L’assessore ai Grandi Eventi della Città di Torino, Domenico Carretta, ha insistito sul carattere pubblico e diffuso dell’appuntamento. «per celebrare traguardi importanti come i 40 anni di Slow Food, per questa 16° edizione, la Città di Torino ha voluto simbolicamente abbracciare questa manifestazione aprendo completamente le sue piazze e le sue strade, trasformandole nella cornice ideale di quel mosaico di culture, sapori, storie provenienti da tutto il mondo e nella casa della biodiversità, dei produttori e dei delegati internazionali. Sarà una festa collettiva fatta di incontri, momenti di condivisione e partecipazione. Terra Madre Salone del Gusto rappresenta un’idea tanto semplice quanto rivoluzionaria, il cibo è un linguaggio universale capace di unire ciò che la geografia e la storia a volte tentano di separare. È un grande spazio di accoglienza nel quale le diversità non sono barriere ma ricchezza comune da custodire, un ecosistema umano, alimentato dall’impegno e dalla visione di figure chiave come Carlo Petrini, a cui va il pensiero e il grazie della Città».

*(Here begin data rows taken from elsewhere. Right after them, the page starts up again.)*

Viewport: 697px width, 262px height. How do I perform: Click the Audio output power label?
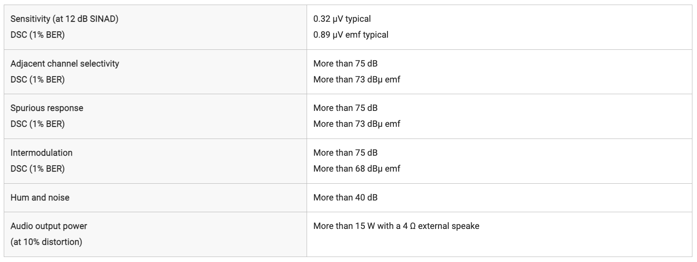(x=49, y=226)
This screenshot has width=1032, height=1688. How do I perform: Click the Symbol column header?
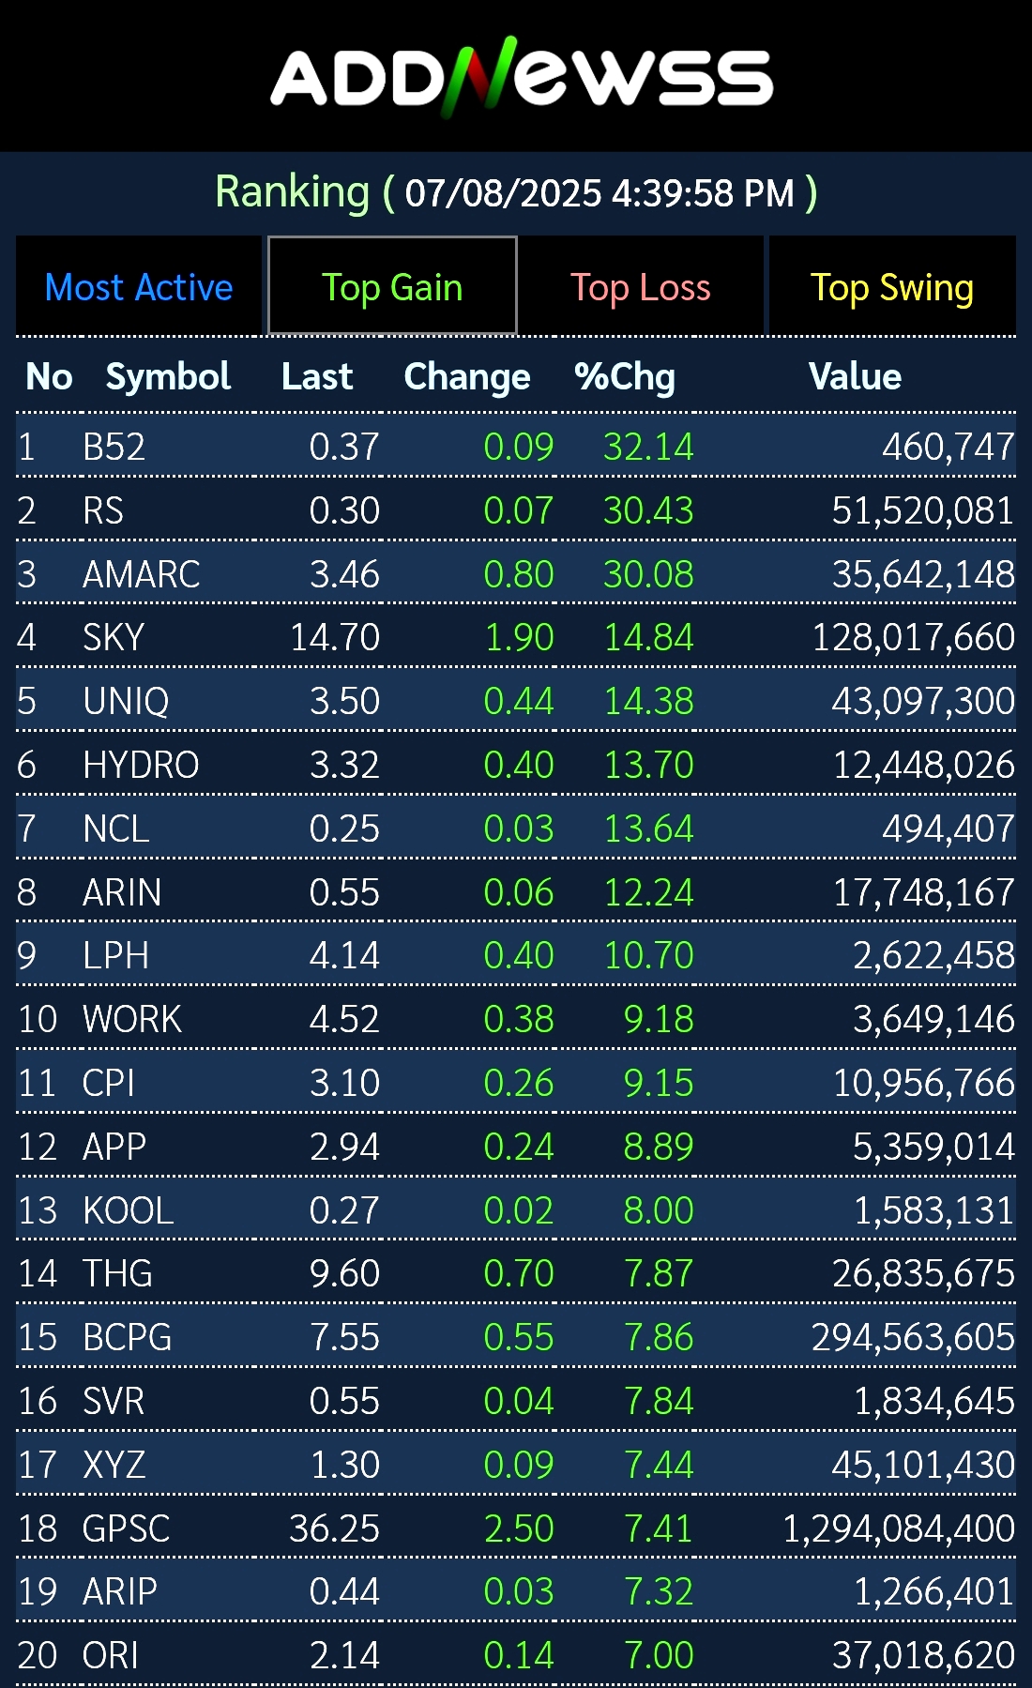tap(168, 376)
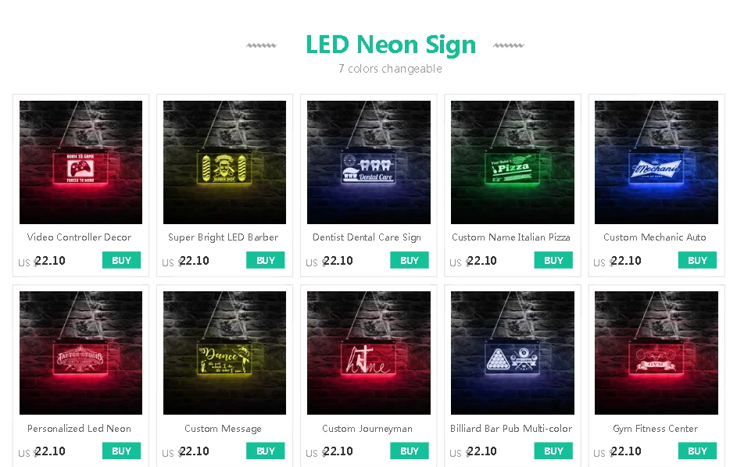The image size is (737, 467).
Task: Open the Personalized Led Neon title link
Action: [79, 429]
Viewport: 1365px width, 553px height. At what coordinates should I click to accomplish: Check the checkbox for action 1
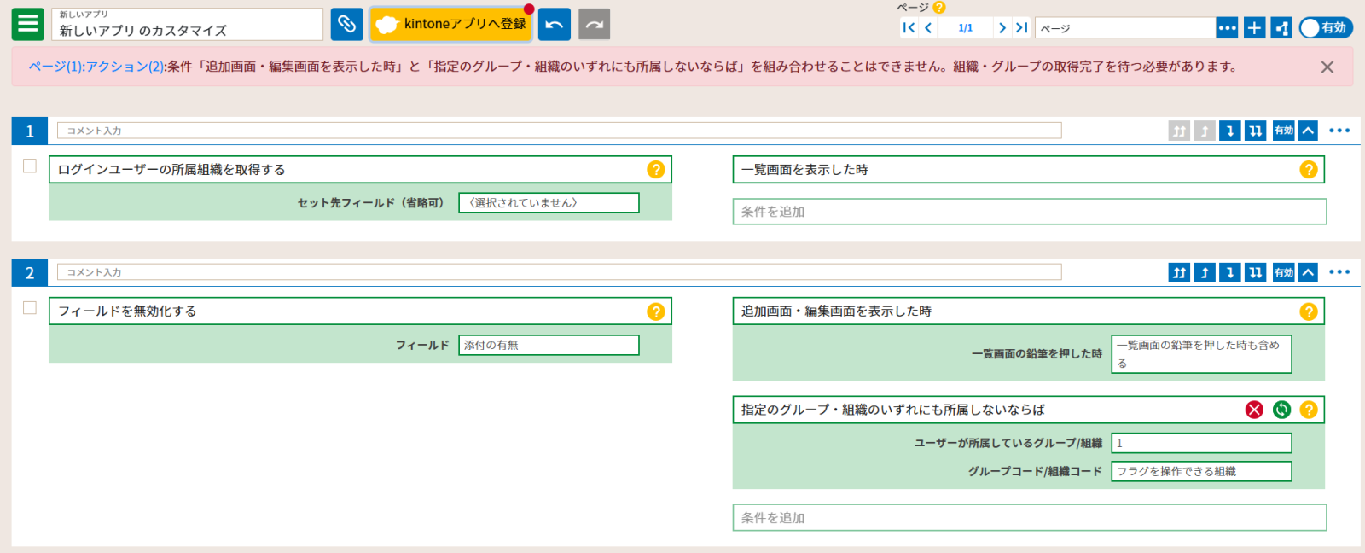30,166
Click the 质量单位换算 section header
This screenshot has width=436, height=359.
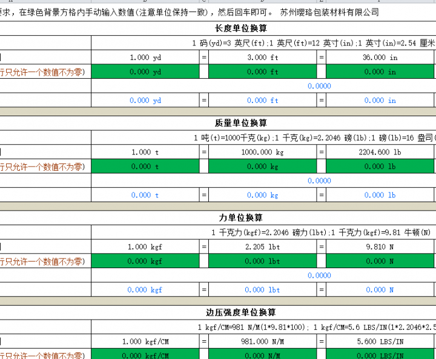click(240, 124)
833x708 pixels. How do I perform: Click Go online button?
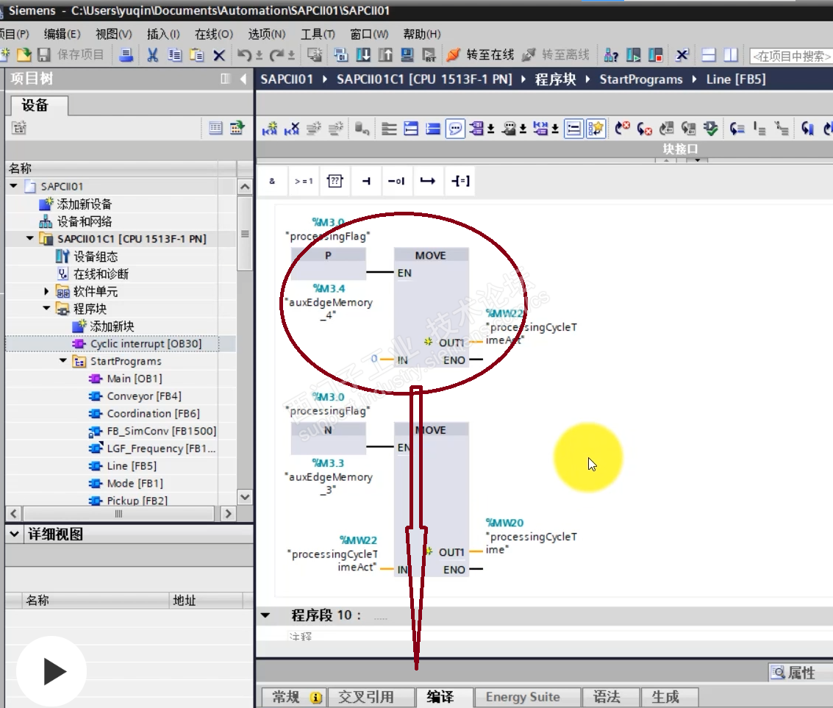pyautogui.click(x=481, y=55)

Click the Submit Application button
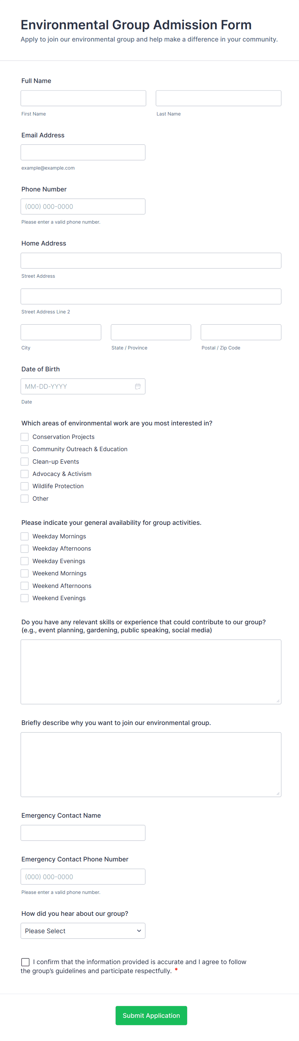pyautogui.click(x=151, y=1015)
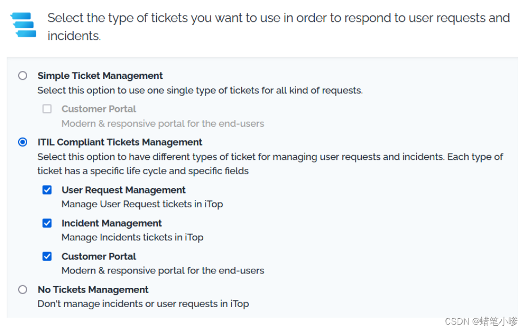Click the greyed Customer Portal label under Simple
The height and width of the screenshot is (331, 526).
coord(99,109)
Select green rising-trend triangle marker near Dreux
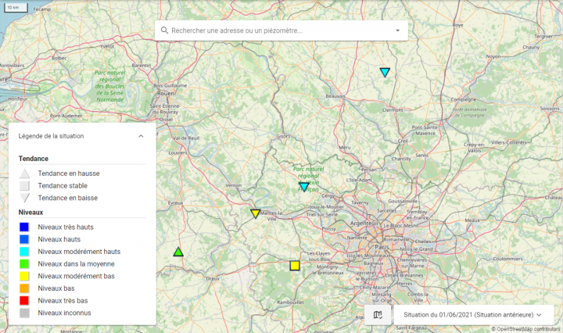Image resolution: width=563 pixels, height=333 pixels. [x=178, y=252]
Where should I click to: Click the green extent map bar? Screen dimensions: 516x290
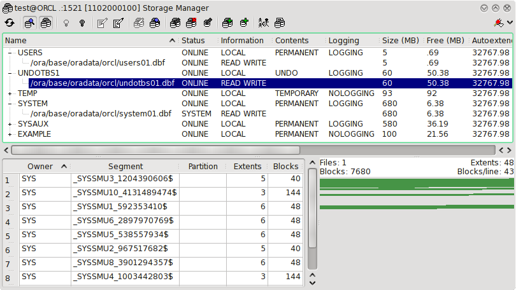[414, 183]
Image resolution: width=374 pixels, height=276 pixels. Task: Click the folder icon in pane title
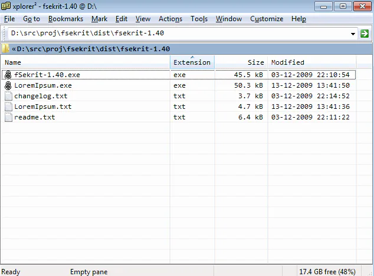pos(5,48)

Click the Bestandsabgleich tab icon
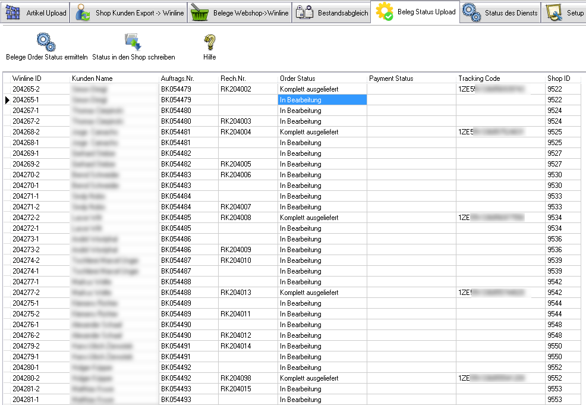[304, 12]
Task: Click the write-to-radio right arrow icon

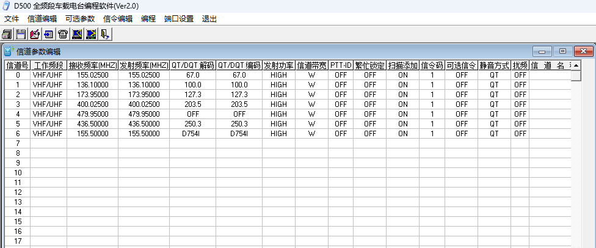Action: [91, 34]
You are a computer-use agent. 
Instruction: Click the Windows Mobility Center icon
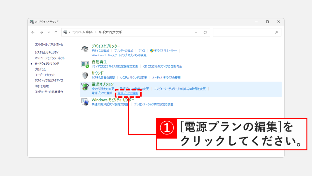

L’edizione 2026 è sostenuta da istituzioni e aziende che hanno già confermato il proprio supporto. Main Partner sono Acqua S. Bernardo, BBBell, Camera di commercio di Torino, Iren, Pastificio Di Martino, QBA – Quality Beer Academy e Reale Mutua. In-kind Partner sono Bormioli Luigi, Coop Italia, IP Industrie e Ntt Data Italia; Green Partner Consorzio Ricrea e PEFC Italia; Area Partner Alberto Marchetti, Arix Professional, Baratti&Milano, Caffè Costadoro, Consorzio del Parmigiano Reggiano, I-sped, Sebach e Tucano. Federalberghi Torino è Hospitality Partner, Bus Company Mobility Partner. Collaborano inoltre Turismo Torino e Provincia, Nikon come Media Partner e l’Istituto Centrale per il Patrimonio Immateriale come Partner Culturale.
La manifestazione è realizzata con il patrocinio del Masaf e di Ismea, il supporto di Fondazione Compagnia di San Paolo e Fondazione CRT, il contributo dell’Unione Europea, del programma LIFE, di IFAD, della W.K. Kellogg Foundation, di Meatless Monday e di GIZ.